■ **Work to be completed**: Put the lines below into a numbered list, leaving out any blank lines.

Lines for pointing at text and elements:
______________________________
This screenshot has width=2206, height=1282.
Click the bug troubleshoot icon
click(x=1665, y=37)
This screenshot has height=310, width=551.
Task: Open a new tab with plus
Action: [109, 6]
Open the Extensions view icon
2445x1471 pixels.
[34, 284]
______________________________
■ **Solution to this problem**:
1. This screenshot has width=2206, height=1282.
2. Click the bug troubleshoot icon
3. click(x=1665, y=37)
4. This screenshot has height=310, width=551.
5. Task: Open a new tab with plus
6. Action: [109, 6]
7. Open the Extensions view icon
8. 2445x1471 pixels.
9. [34, 284]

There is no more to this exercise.